**Document text**
[Start of section]

In addition to prenatal counseling with a maternity care provider, there are several ways a pregnant woman can educate herself about pregnancy and childbirth:
Childbirth education (CE) classes
CE classes can help the pregnant woman stay focused on pregnancy-specific issues, such as nutrition, lifestyle practices, and preparation for childbirth. Some options for childbirth education classes include: Hypnobirthing, Birthing From Within, Bradley, Lamaze, Birthworks, Centering Pregnancy, Sacred Pregnancy, and others. Local doulas and midwives often have extensive lists of local childbirth education providers, and some midwives offer childbirth classes at birth centers and in their communities.
Books are a powerful way for the pregnant woman to prepare for birth and to learn coping mechanisms for the changing nature of pregnancy. Some favorites include: Spiritual Midwifery, Ina May’s Guide to Childbirth, Diary of a Midwife, Birth Without Violence, Birth with Confidence, and Homebirth Cesarean. There are also literary memoirs about pregnancy and birth, and pregnancy loss that can be powerful and impactful narratives, depending on a mother’s perspective and needs.
Documentaries about pregnancy and childbirth often include interviews with experts, snapshots of individual women’s labors, and commentary on an overall maternity care system. Documentaries, if appropriate, can help children understand an upcoming birth and help pregnant women (and couples) make decisions about what they most want from the birth experience. Some of the better documentaries include The Business of Being Born, Orgasmic Birth, The Face of Birth, Birth Into Being: The Russian Waterbirth Experience, and Pregnant in America. Check out this TED talk by Ina May Gaskin, the international childbirth luminary midwife.
Rhea Dempsey writes about the “circles of influence” that surround the pregnant woman—from friends and family to the wider culture. These circles ultimately impact the woman’s pregnancy and birth experiences.
The people with whom the pregnant woman surrounds herself make a big difference in how healthy, physically and emotionally, the woman will be during pregnancy. The following are important questions to ask:
- Is the pregnant woman’s home a safe place?
- Does she have emotional support?
- Is she more concerned with the anxieties and fears of her mother, her sister, her husband, her friend, than her own?
- Is the pregnant woman able to decide how and where she wants to birth based solely on her needs and wants?

[End of section]

**Task prompt**
Continue the text on preparing for pregnancy and childbirth, starting after its last sentence. The rows are separate material and have no connection to the text on pregnancy and childbirth education.

**Information shown**

[Start of section]

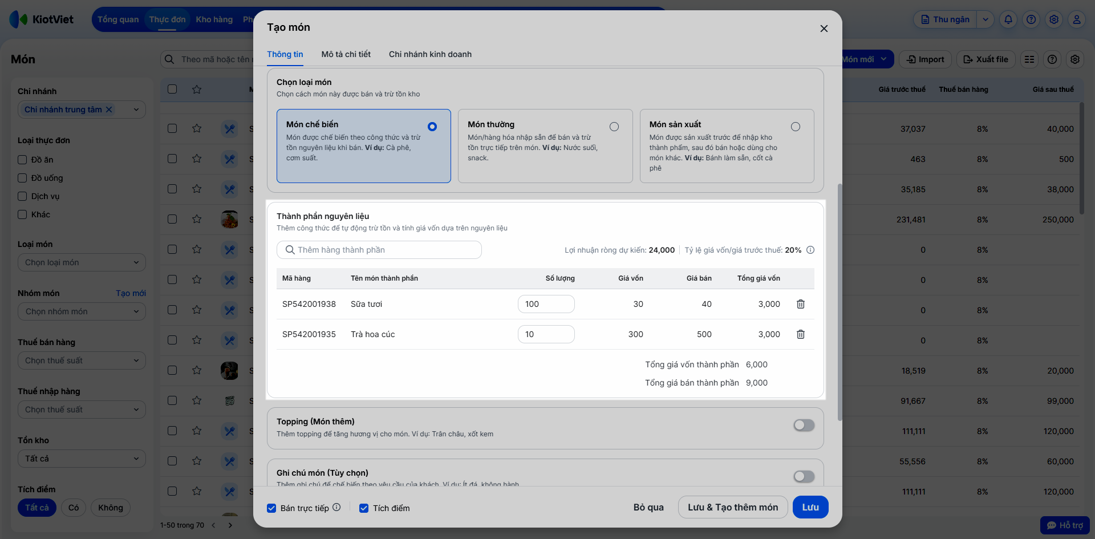Viewport: 1095px width, 539px height.
Task: Switch to the Mô tả chi tiết tab
Action: pyautogui.click(x=346, y=54)
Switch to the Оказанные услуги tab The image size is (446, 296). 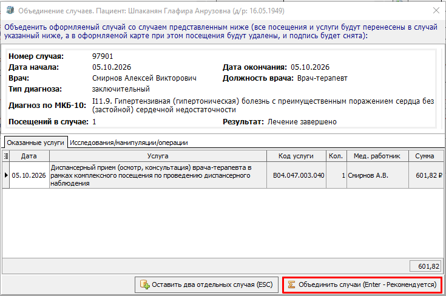pyautogui.click(x=36, y=143)
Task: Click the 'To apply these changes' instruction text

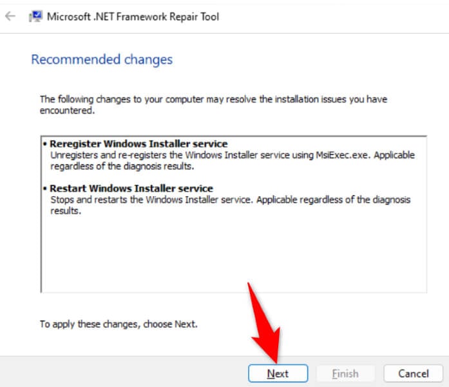Action: tap(119, 324)
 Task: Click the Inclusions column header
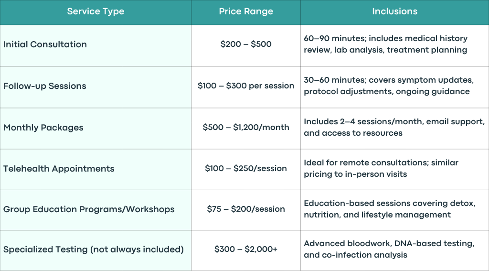click(394, 11)
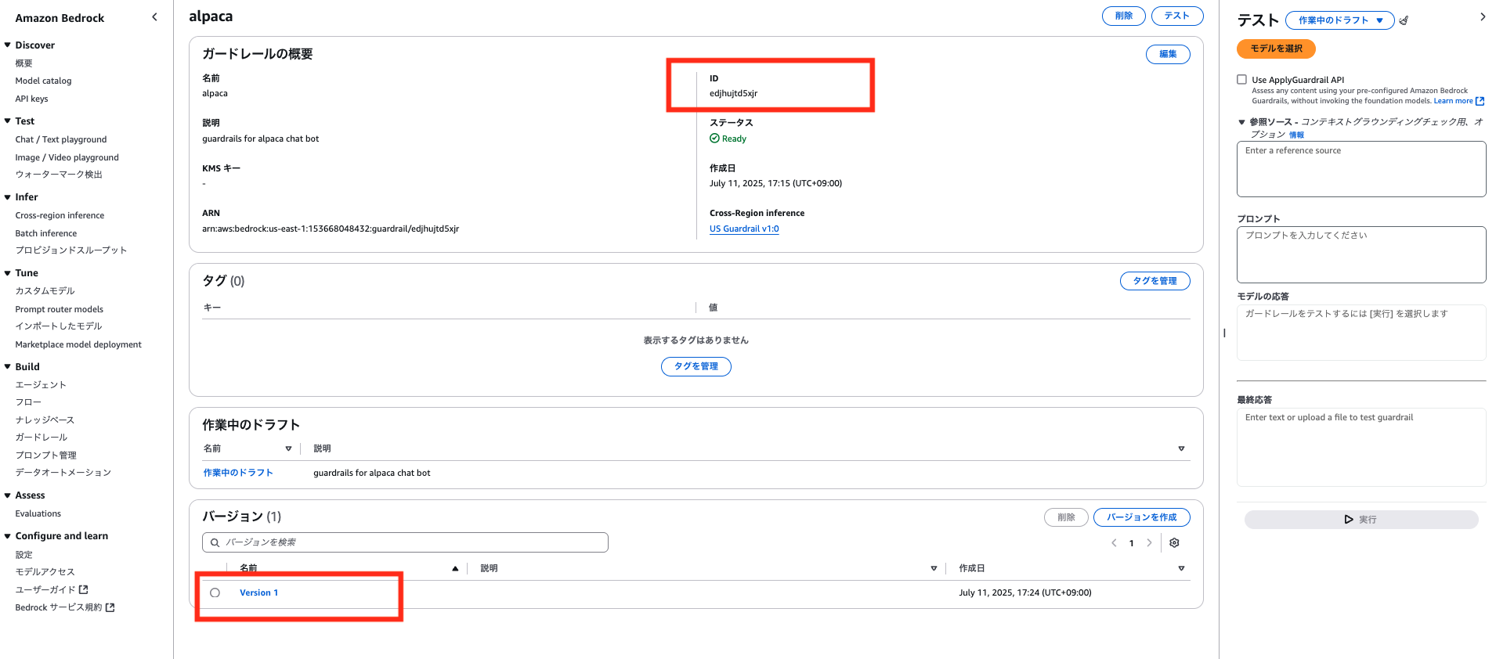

[End of section]

**Your response**
- Is her maternity care provider supportive of her wishes?
- Can she ask questions without fear of belittlement or of her fears being minimized?
- Does she have access to healthy food and clean water?
A healthy pregnancy hinges on physical elements such as a safe place to live, the opportunity to exercise, access to healthy food and clean water, and good prenatal care, but it also hinges on emotional health, and support is central to a pregnant woman’s emotional health. Support often means more listening than talking, and support means something different for every woman. And, ultimately, after pregnancy, the birth is most about the woman and her baby, not the people who surround her. Sometimes the best support is the most minimal support, support that allows the woman to decide how she wants to birth and who she wants to support her during the birth.
Getting healthy during pregnancy will mean something different for each woman. For instance, a woman who struggles with alcohol and drugs may need to first focus on addiction recovery. After she is clean and sober, she can move on to good prenatal care and nutrition, as well as creating a circle of support that is healthy and best for her and the baby. For a woman who doesn’t have good nutritional habits, getting healthy may mean focusing solely on nutrition and exercise. And for a woman who lives in an unsafe home, getting to safety may be the first step toward a healthy pregnancy.
Focusing on the main tenets of a healthy pregnancy will help a woman get healthy and stay healthy throughout pregnancy, with great benefits to both mother and baby.